-- What the task requires --
Please restate the lines from the one with "You are a GUI" up to and including the one with "(369, 1050)", swapping "next track" for "previous track" and leaving everything else unchanged. Omit the pictures.
::: Data provided :::
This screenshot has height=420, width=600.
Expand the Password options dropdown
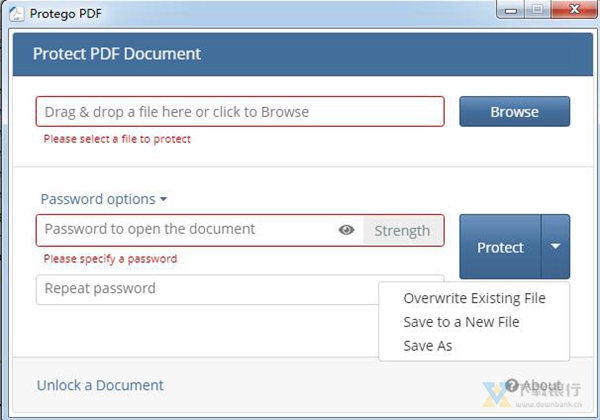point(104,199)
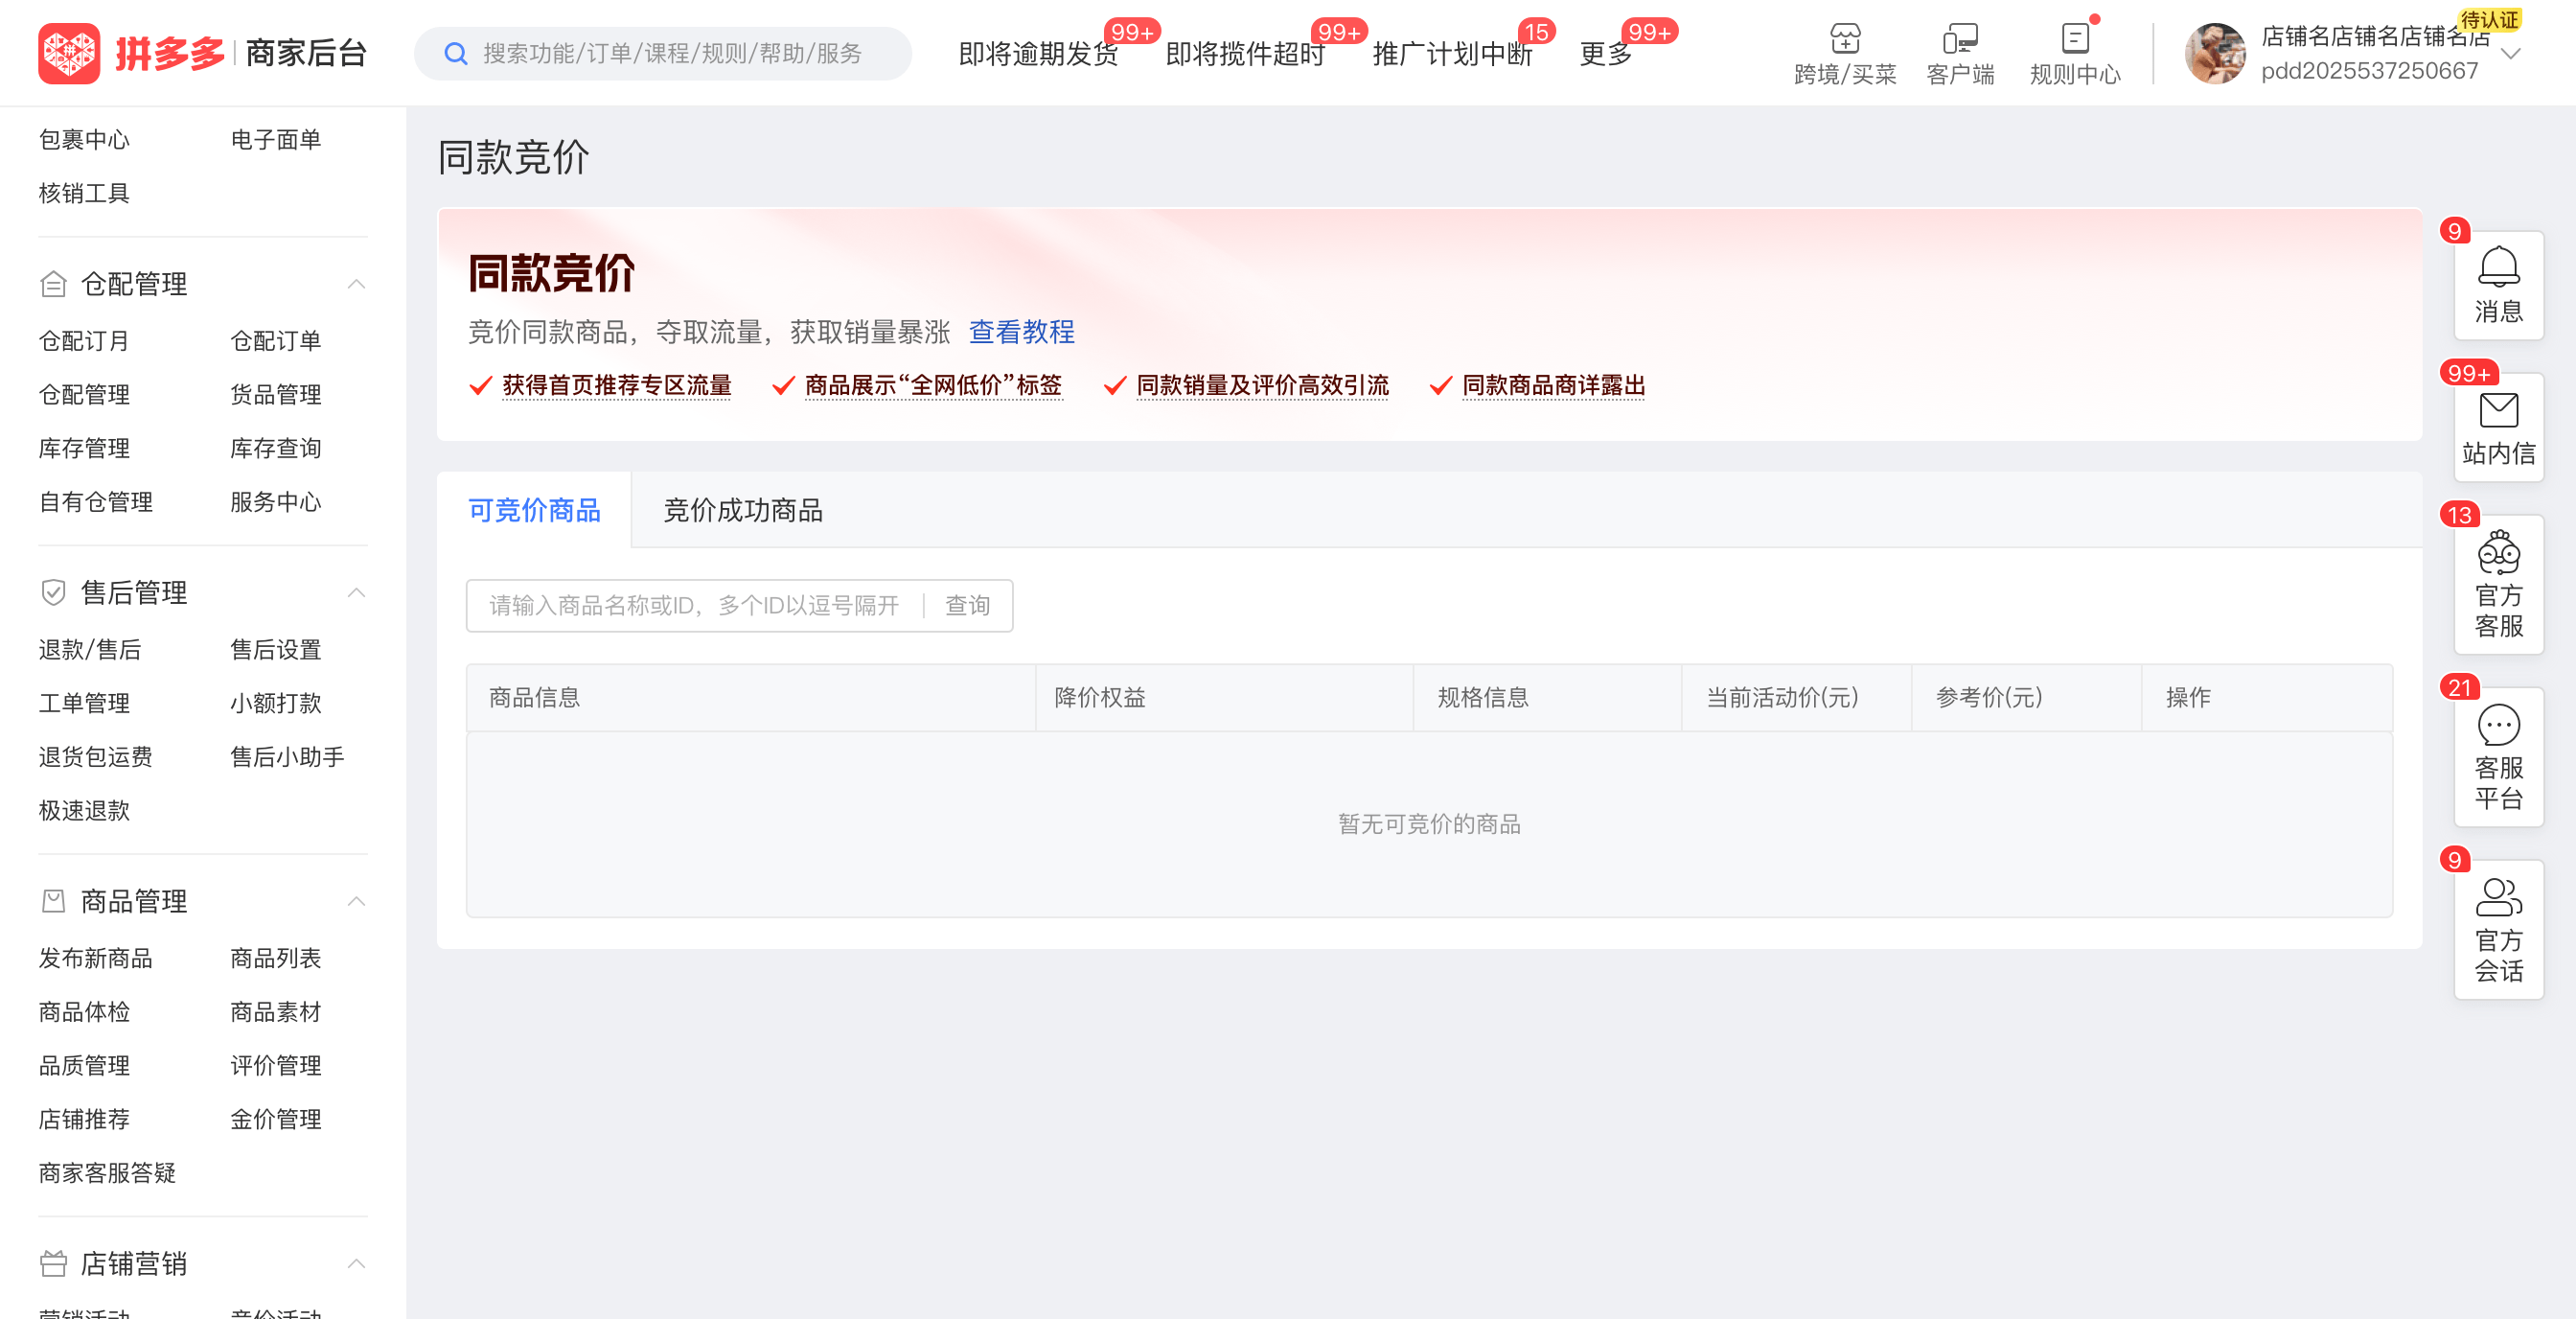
:::
::: Data provided :::
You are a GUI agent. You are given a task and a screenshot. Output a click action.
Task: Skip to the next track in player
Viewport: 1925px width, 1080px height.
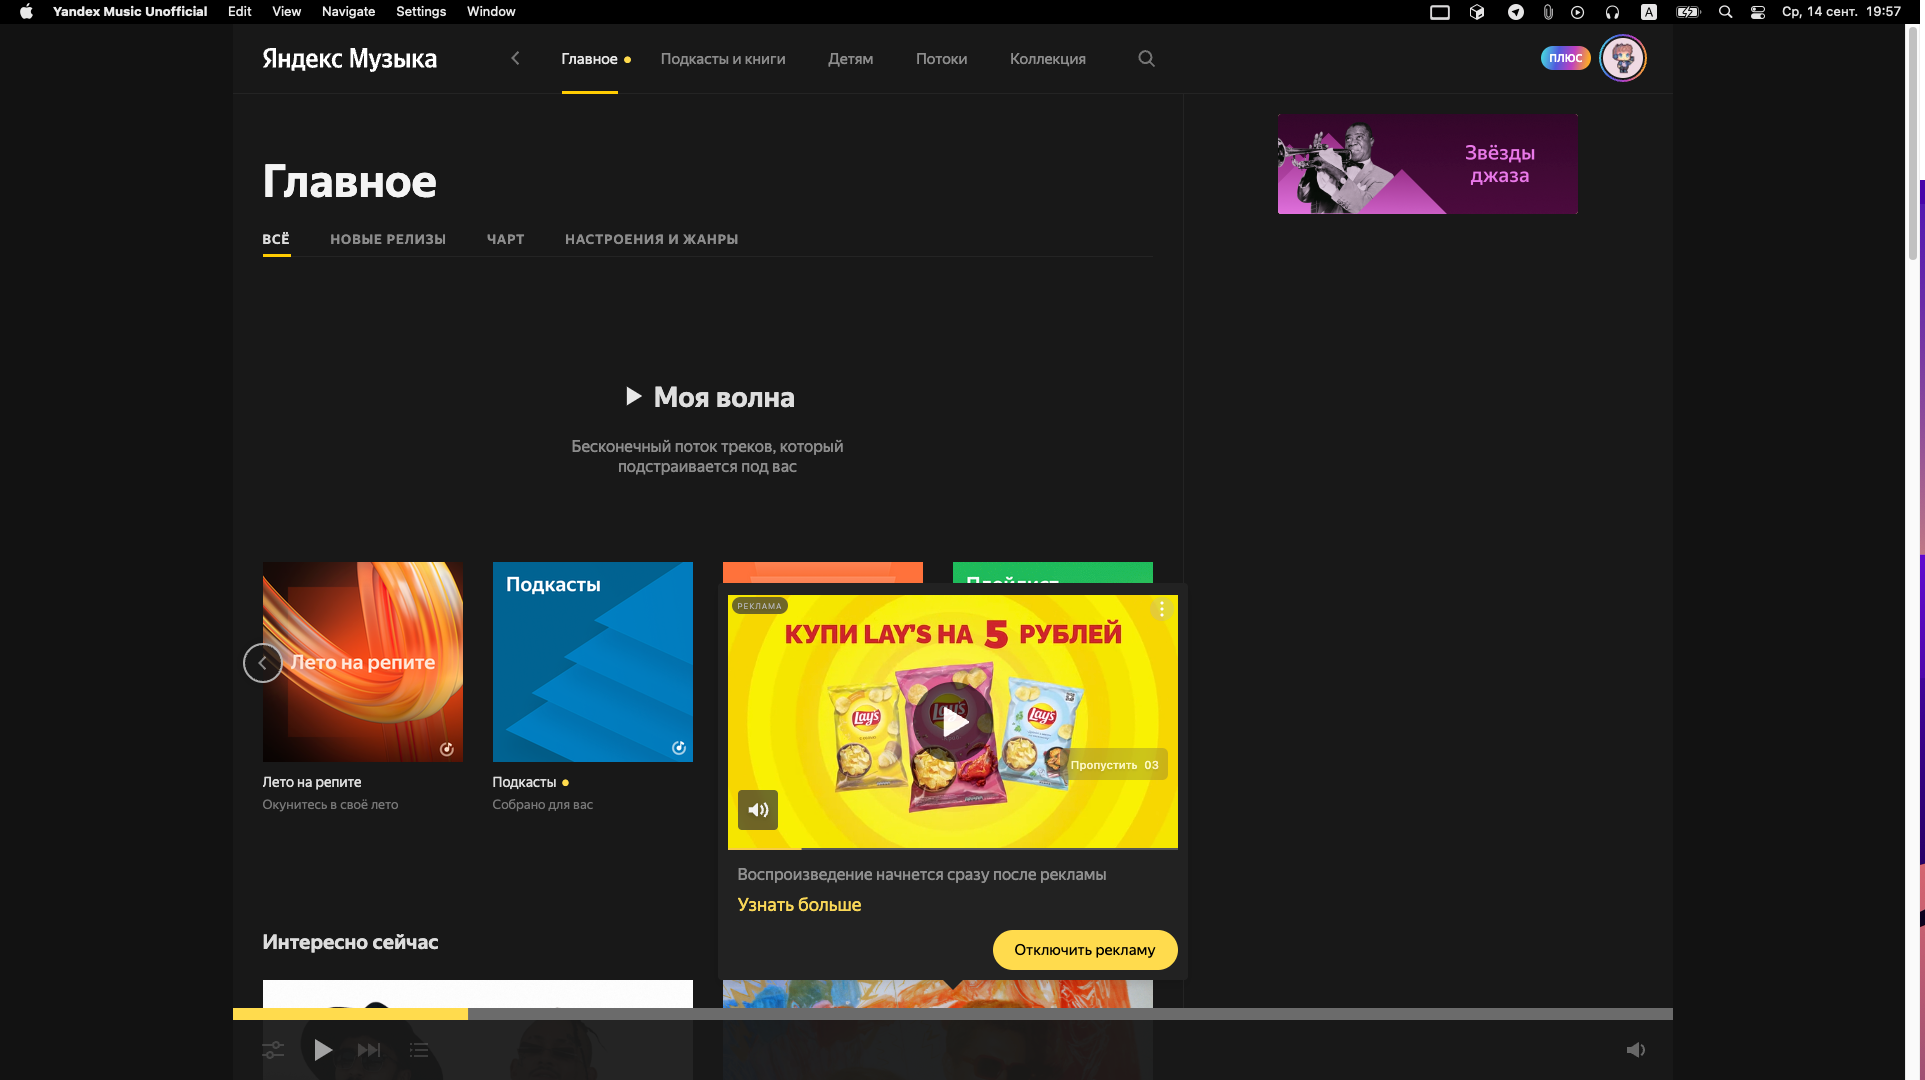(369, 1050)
:::
::: Data provided :::
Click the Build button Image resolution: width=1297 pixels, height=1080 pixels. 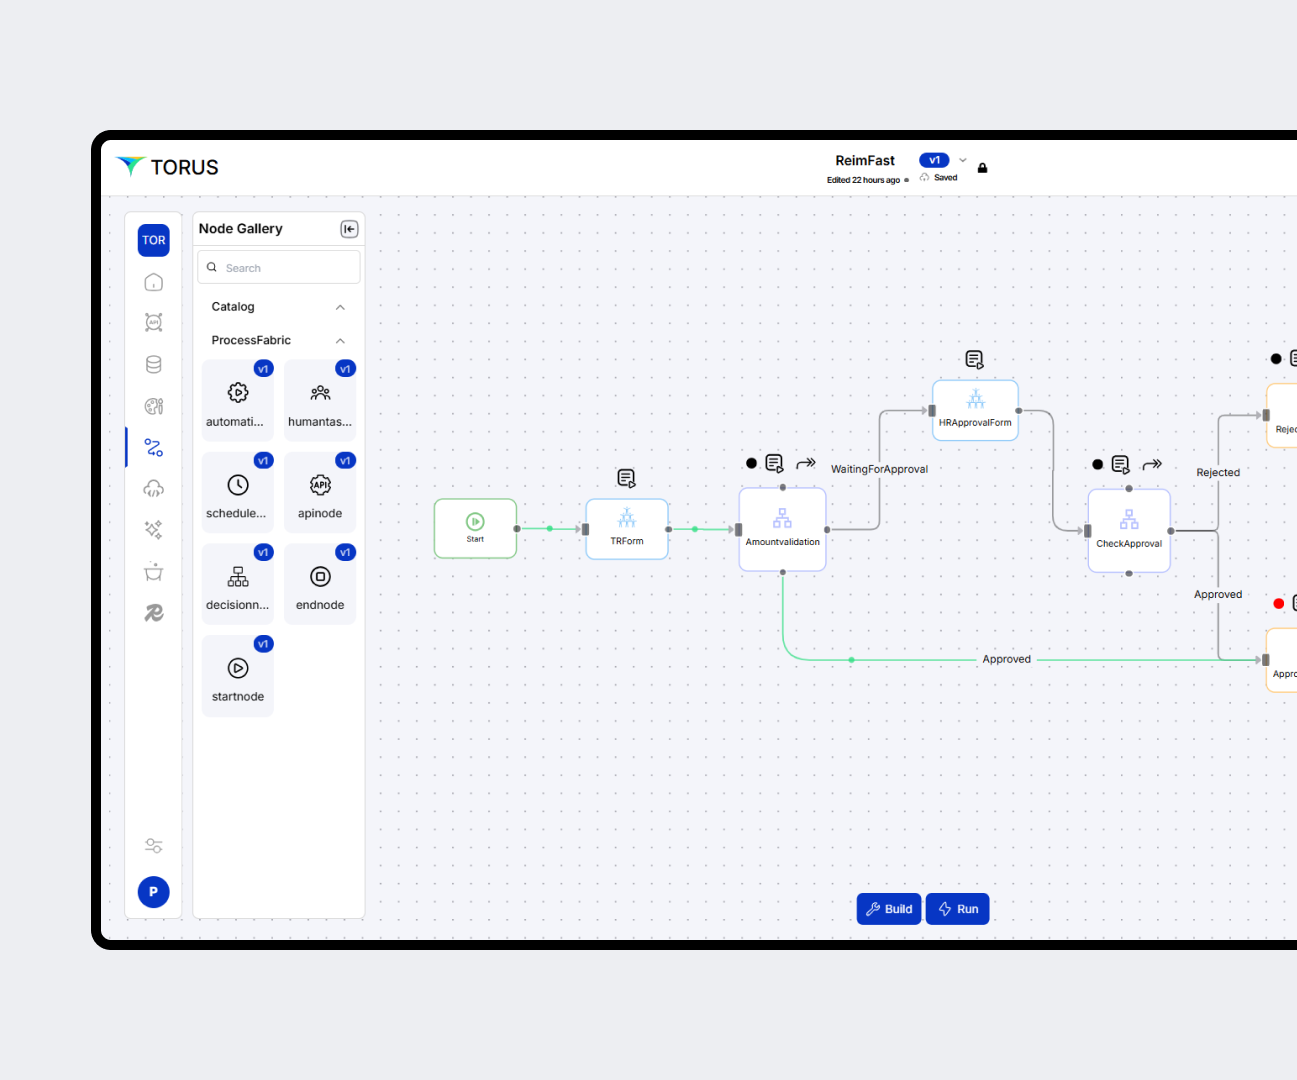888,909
:::
-- Answer in full --
You are a GUI agent. You are given a task and a screenshot. Output a click action.
Task: Skip to the previous track in player
Viewport: 1925px width, 1080px height.
(369, 1050)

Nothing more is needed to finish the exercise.